How Healthcare Mergers Affect Patients

 

There is an increasing trend occurring in the healthcare industry that should concern all Americans. Hospitals are consolidating, buying out their competitors. Healthcare insurers are consolidating, merging two or more companies into one. Pharmaceutical companies are doing the same thing.

Recently, Advocate Health Care and Aurora Health Care finalized their $11 billion merger deal to form the nations’ 10th largest tax-exempt healthcare system. Dignity Health and Catholic Health Initiatives are currently moving toward a $28 billion merger. These are hospital consolidation mergers.

Then there are healthcare providers insurers purchasing healthcare providers. Optum, a subsidiary of United Health Group, is purchasing DaVita Health Group, a large group of physicians and clinics, for nearly $5 billion. Medicare insurance giant Humana just bought the 22 clinic Family Physicians Group in Central Florida.

And then there is consolidation of insurers with pharmaceutical suppliers. Aetna is slowly but surely moving toward merger with CVS Health Corp. In a reverse of this move, Walmart is considering buying Humana.

According to a recent report by Kaufman Hall, mergers were up 13% last year. Bloomberg reports mergers are off to their fastest start ever in 2018. Over $156 billion in deals had been completed by the end of the first quarter alone.

When healthcare companies merge, what happens to patients?

Marni Jameson Carey, writing for Medical Economics, says this is driving up the cost of healthcare, especially for Medicare. She cites a recent report by Physician Advocacy Institute, that says hospitals buying doctors is the leading cause of rising Medicare expenses. Carey says, “Between 2012 and 2015, Medicare costs rose $3.1 billion due primarily to the 49 percent uptick in hospital-employed doctors that occurred over the same period. And that study only looked at four procedures. Imagine the tally if all procedures were accounted for.”

The impact on healthcare prices can be dramatic. Martin Gaynor, Carnegie Mellon economist, submitted a report entitled Examining the Impact of Healthcare Consolidation, to the Committee on Energy and Commerce Oversight and Investigations Subcommittee of the U.S. House of Representatives in February of this year. He says prices increase 20 to 30 percent when hospitals merge. In some cases they increase as much as 50 percent. He says this often leads to poorer healthcare outcomes for patients, especially in areas where there is less competition.

Here are some statements from his report:

  • The two largest insurers now have 70% of the market or more in ½ of all local insurance markets.
  • 33% of all physicians and 44% of all primary care physicians are now employed by hospitals
  • Extensive research evidence shows that consolidation between close competitors leads to substantial price increases for hospitals, insurers, and physicians, without offsetting gains in improved quality or enhanced efficiency.

 

If your doctor retired recently, as mine did, you probably had difficulty finding a new primary care physician who was not employed by a hospital. This is a trend that bodes poorly for future healthcare outcomes and costs. Competition leads to lower prices and higher quality. Lack of competition can be expected to produce the opposite.

> **Data shown**
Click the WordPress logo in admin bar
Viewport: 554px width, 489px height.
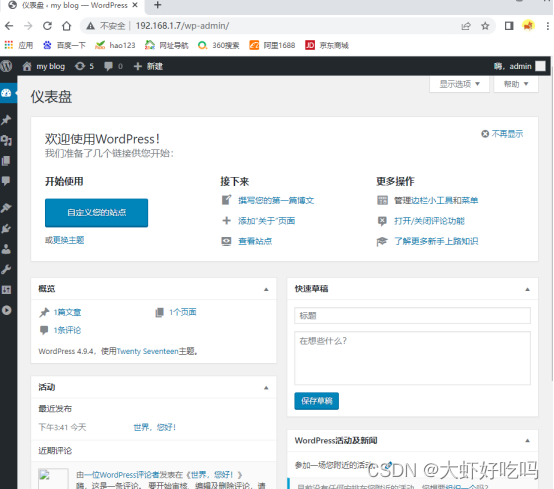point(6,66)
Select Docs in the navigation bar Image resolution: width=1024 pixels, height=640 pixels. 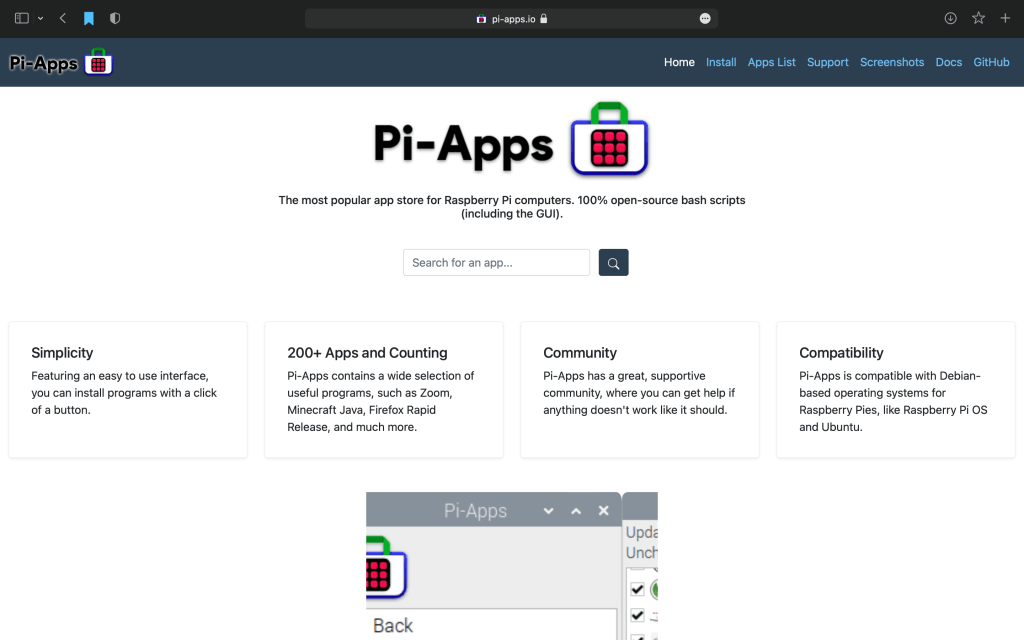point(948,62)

==

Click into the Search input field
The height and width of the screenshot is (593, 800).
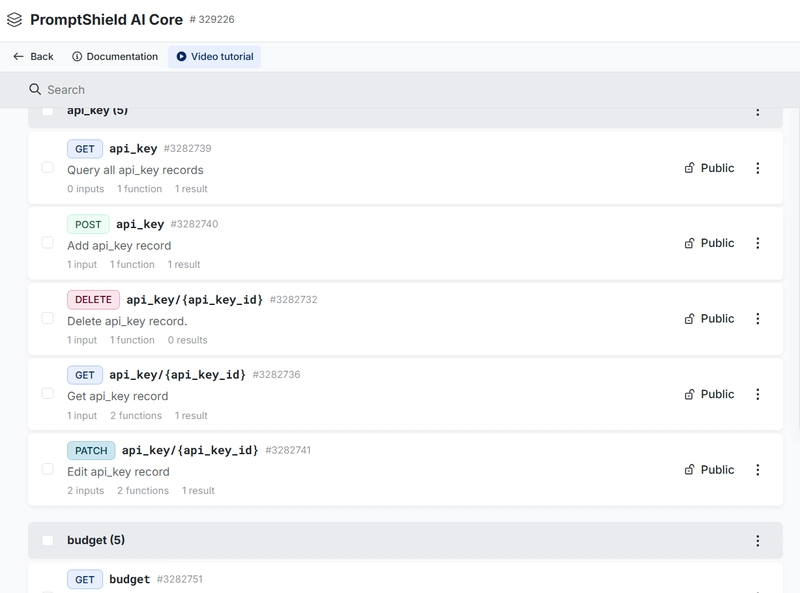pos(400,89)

...

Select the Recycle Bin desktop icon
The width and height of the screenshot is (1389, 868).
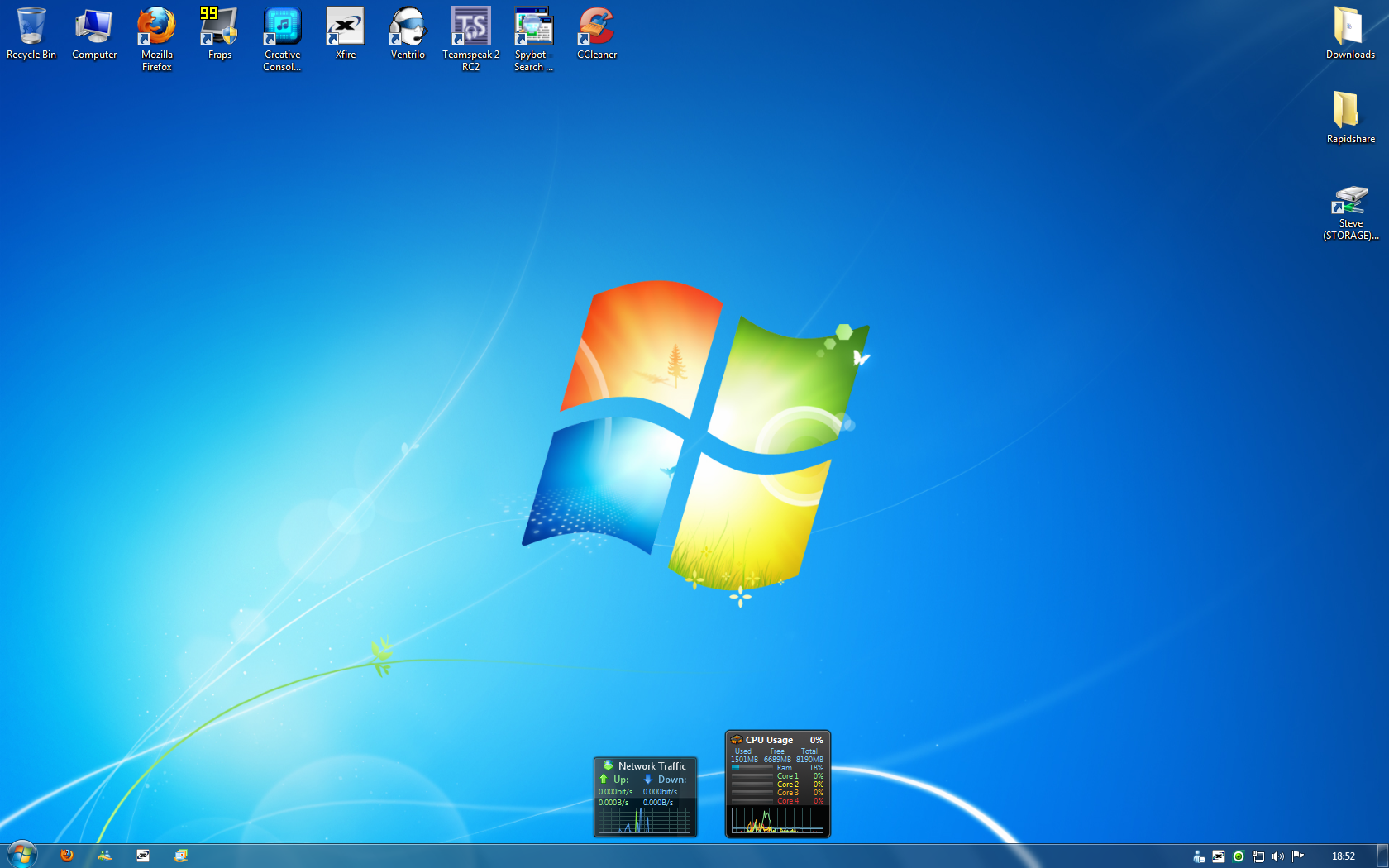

> **Task goal**
According to the healthcare mergers article, what share of all primary care physicians are now employed by hospitals? The entries are separate material with no connection to the healthcare mergers article.

> **Solution to the problem**
44%